As Ethereum gets closer and closer to giving up, it seems to be running out of steam. The things that have happened in the last few weeks have ruined the plan that Buttering and his team came up with Bitcoin Motion. The most popular cryptocurrency hit a price level over the weekend that hadn’t been seen on the market in 14 months.

People in the Ethereum community were shocked when they heard that the price of ETH had dropped to $1,724. This is the lowest number it has been in the last 14 months, which fits with the recent downward trend. 

In a recent tweet, Santiment said that Ethereum’s profit-to-loss transaction ratio has been “dramatically low,”, especially over the weekend. This new 14-month low happened earlier today, which could be why ETH transactions aren’t making much money.

But this is what happened recently with Ethereum. It has been anywhere from $1700 to $1850 this week. It has gone down by 10 percent this week. The measurements also let us know where the network isn’t as strong.

The data on daily active addresses shows some worrying patterns, which is scary for the Ethereum community. During the worst part of the Terra collapse, when over 650,000 addresses were still being used each month, this measure was at its highest point. 

The fast rise could be because the market is so unstable and ETH has become so cheap. Investors were worried about these things, which led to the sudden rise. At the moment, there are an average of 450 thousand active addresses per day for this week.

A second sign shows that Ethereum is going through a time when prices are going down. The MVRV Ratio (30 days) hasn’t changed much in the last few months, so it has stayed at 1.24. The index hasn’t been this low since the beginning of August 2020. 

This usually means that investors have big losses they haven’t yet taken into account. As we talked about in the last part, this is the case here.

We can move on to the next topic, which is giving investors the last straw, now that we’ve talked about whale activity. The Santiment data below shows that whales have been buying stocks aggressively when the market is down and then selling them when it’s time. Log on to Bitcoin smart for crypto trading, an official website that simplified trading.

Even though the price of ETH has been going down recently, the main “stakeholders” of ETH have been slowly adding to their holdings.

Those who stick around keep making big bets.

In his weekly newsletter, Lucas Outumuro wrote about the ETH HODLer addresses during recent sell-offs. This gave us more information about who these people were. 
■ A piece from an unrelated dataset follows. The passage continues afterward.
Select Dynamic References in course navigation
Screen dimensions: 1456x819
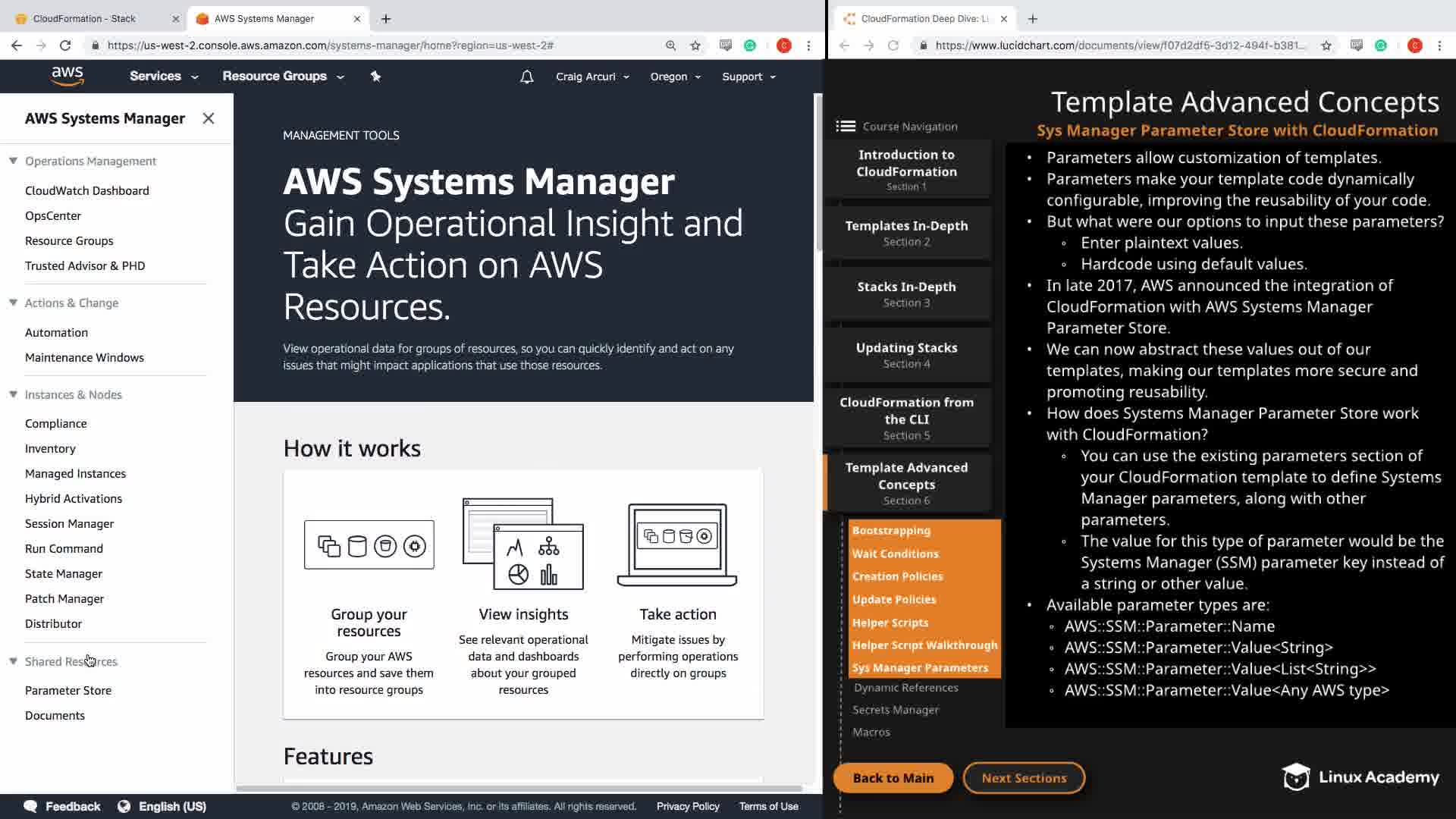tap(905, 688)
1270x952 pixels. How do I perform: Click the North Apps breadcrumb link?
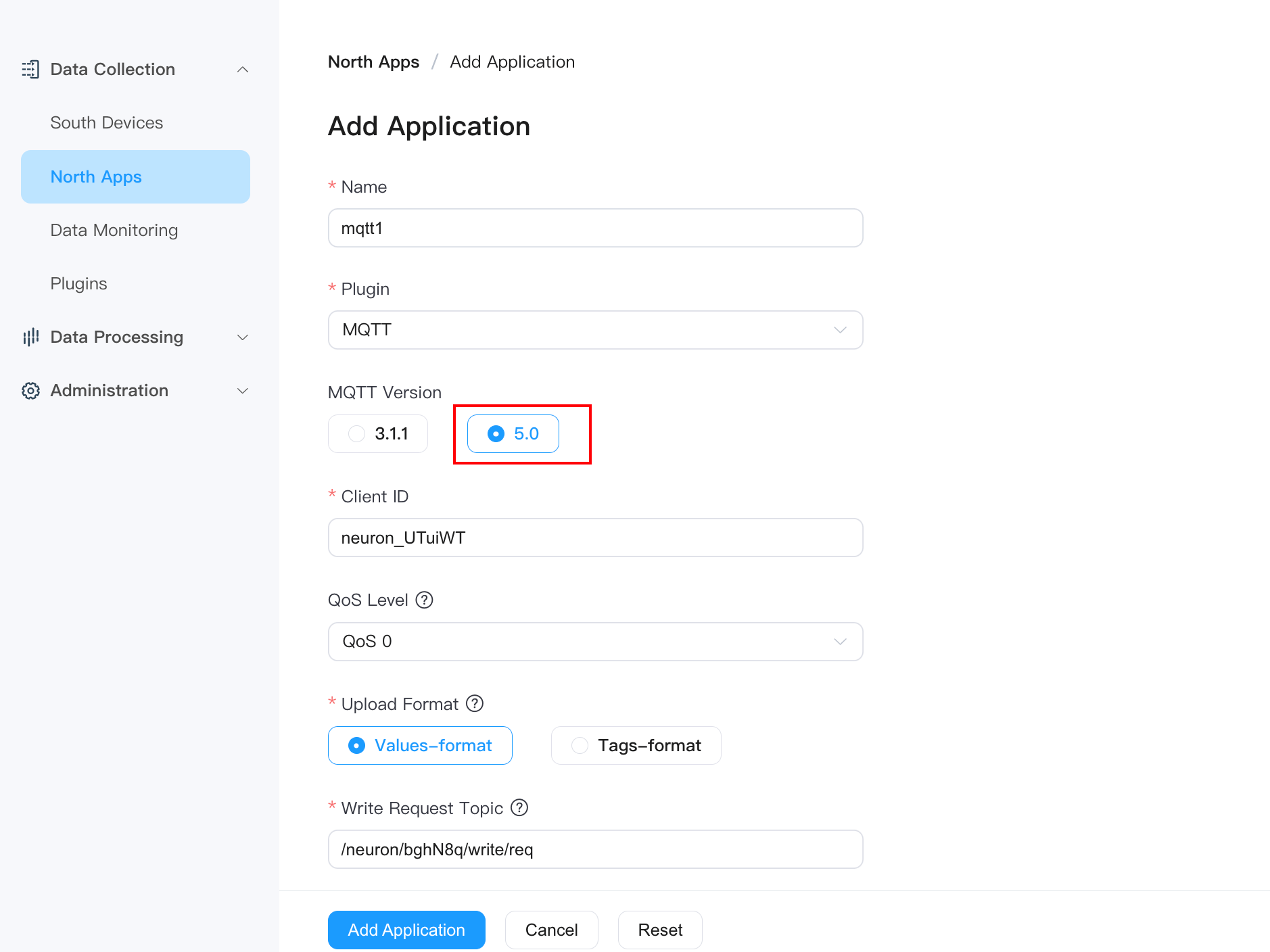click(x=373, y=62)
Outubro, who is in charge of research at IntoTheBlock, says that addresses that have held Ethereum for more than a year have more than half of all the ETH that is in circulation right now.
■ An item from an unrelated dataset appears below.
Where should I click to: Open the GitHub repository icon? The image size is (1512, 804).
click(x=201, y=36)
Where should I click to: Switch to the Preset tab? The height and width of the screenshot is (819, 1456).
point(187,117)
The HODLers’ balances have gone down, while the price has gone up. They had been spending down their balances since September 2021, but in January 2022, they started saving again. 
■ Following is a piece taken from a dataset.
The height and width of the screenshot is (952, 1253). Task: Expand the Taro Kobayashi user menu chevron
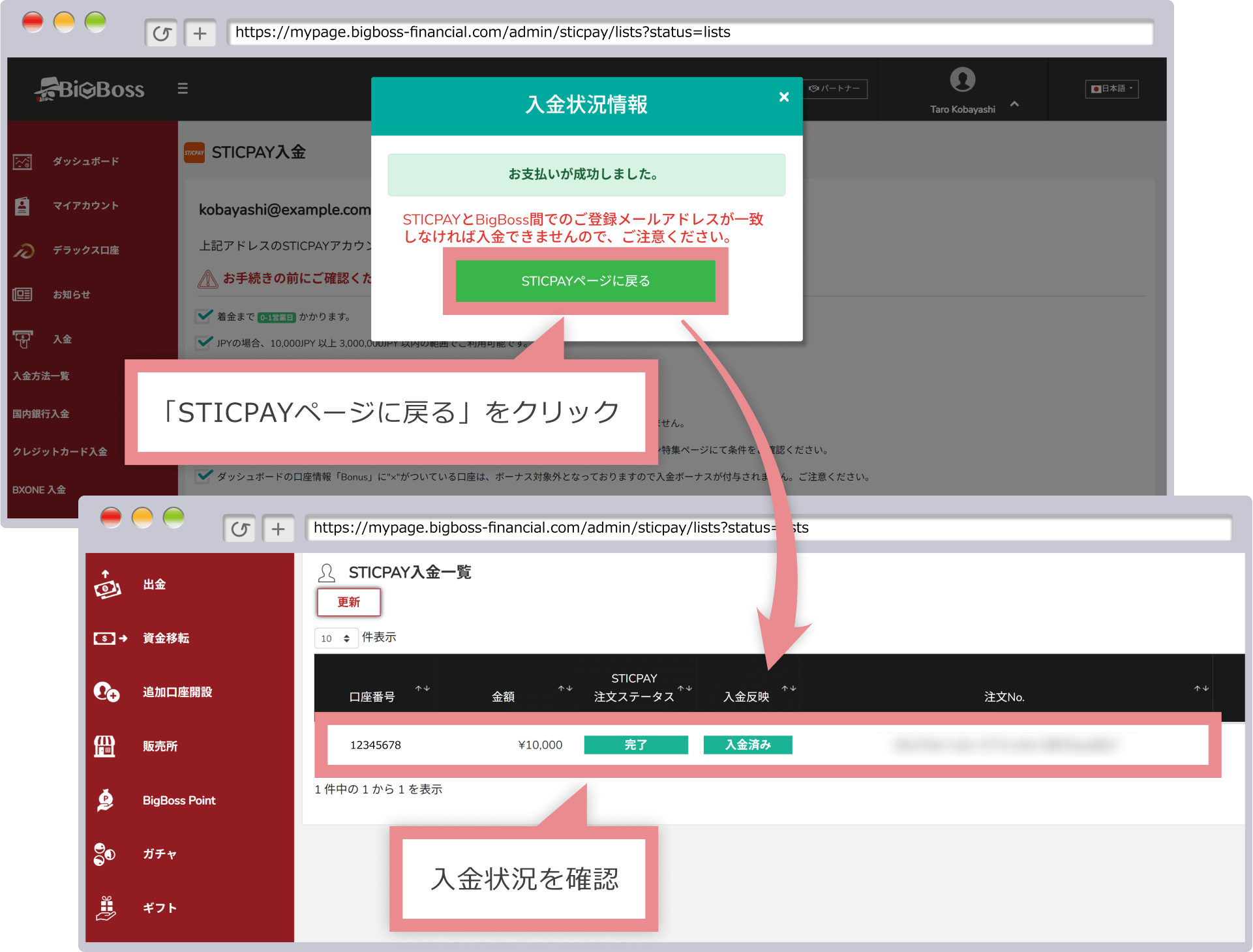coord(1014,104)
Since then, the total balance held by HODLers has grown with every big price drop, and it just passed 50% of the total supply for the first time since 2020.

Most of their recent accumulation happened when Ethereum’s price was low and it was fighting to stay below $1,800. Still, this fight is going on. 

People who hold long-term positions (HODLers) are still thinking about how much their holdings will be worth in the long run, even though the market is in turmoil right now.

Conclusion

If the market closes at less than $1956, there could be short-term drops. If the price goes up again and stays above the exponential moving average for 20 periods, bulls should buy. In this case, the level to make a profit will be somewhere around $2,180.

Investors and traders should also keep an eye on how Bitcoin moves. Even more so when you consider that there has been a 96 percent link between ETH and the king currency over the last 30 days.